O judeu, o bruxo, a prostituta, o corcunda, entre outros, fazem parte de uma longa lista de "culpados" apontados ao longo dos séculos, a cada epidemia, e os asiáticos temem ser o bode expiatório da vez, em meio ao surto do novo coronavírus.
O temor dos asiáticos não é sem sentido, já que várias reações racistas contra eles, sem distinção de nacionalidade, ou origem, explodiram desde o início da epidemia.
"Basta que você tenha os olhos um pouco rasgados! Eu vejo como as pessoas olham pra gente, quando saio às ruas com meu namorado tibetano", reclama Mei Ka, uma japonesa que vive na Bélgica, na página do site antirracista Ásia 2.0 no Facebook.
Na França, onde foram registrados os primeiros casos na Europa de pacientes com o novo coronavírus, há uma semana uma hashtag junto com vários depoimentos de xenofobia - #JeNeSuisPasUnVirus, #IAmNotAVirus, #NãoSouUmVírus - se espalha nas redes sociais.
A hashtag não é nova.
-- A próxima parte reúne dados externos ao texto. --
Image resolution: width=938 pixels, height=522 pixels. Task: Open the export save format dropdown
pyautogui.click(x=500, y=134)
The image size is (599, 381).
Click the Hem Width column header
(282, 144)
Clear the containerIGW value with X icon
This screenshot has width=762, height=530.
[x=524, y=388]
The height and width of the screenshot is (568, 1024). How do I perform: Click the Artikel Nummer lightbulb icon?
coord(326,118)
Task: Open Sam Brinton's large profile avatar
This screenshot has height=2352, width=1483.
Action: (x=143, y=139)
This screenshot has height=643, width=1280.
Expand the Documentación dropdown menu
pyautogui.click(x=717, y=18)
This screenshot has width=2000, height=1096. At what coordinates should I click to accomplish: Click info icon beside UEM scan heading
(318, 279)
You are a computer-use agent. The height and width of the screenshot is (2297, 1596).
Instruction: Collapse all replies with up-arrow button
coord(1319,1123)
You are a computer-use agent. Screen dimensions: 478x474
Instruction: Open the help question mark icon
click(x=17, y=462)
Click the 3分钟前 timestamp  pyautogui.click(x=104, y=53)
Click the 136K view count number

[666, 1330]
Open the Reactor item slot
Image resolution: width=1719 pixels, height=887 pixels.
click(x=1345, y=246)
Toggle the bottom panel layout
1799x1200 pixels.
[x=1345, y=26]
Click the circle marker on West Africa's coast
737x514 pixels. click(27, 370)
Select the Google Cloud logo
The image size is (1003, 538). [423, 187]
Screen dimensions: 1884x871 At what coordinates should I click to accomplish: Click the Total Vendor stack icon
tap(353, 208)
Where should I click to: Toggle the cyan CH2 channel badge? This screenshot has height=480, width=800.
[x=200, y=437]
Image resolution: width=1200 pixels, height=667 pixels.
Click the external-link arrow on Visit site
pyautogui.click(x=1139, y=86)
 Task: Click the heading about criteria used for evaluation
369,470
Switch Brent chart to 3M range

Foi usada por afro-americanos nos Estados Unidos em 2014, depois da morte de um liberiano infectado com o vírus do ebola nesse país.
"É revelador de uma experiência comum vivida pelas populações estigmatizadas neste tipo de situação", disse à AFP a criadora da hashtag na França, pedindo para não ser identificada.
O fenômeno não se limita ao mundo ocidental. Há pouco, no Cazaquistão, dois chineses que se dirigiam para Nur-Sultan foram retirados de um trem para serem examinados por médicos vestidos com trajes especiais. Eles não tinham nada e, pouco depois, o hospital local de Chu (sul) declarou que estavam "completamente saudáveis".
No Quirguistão, o deputado Kamchybek Joldoshbayev pediu a seus compatriotas, na quarta-feira passada, que "evitem o contato" com qualquer cidadão chinês e pediu às autoridades que "tomem medidas" nos grandes bazares de Bishkek. Muitos comerciantes são chineses.
- Medos ancestrais -
"Em cada epidemia, busca-se encontrar um, ou vários bodes expiatórios", disse o imunologista Norbert Gualde, autor de vários livros sobre os vírus.
Trata-se de "comportamentos ancestrais que persistem", afirmou.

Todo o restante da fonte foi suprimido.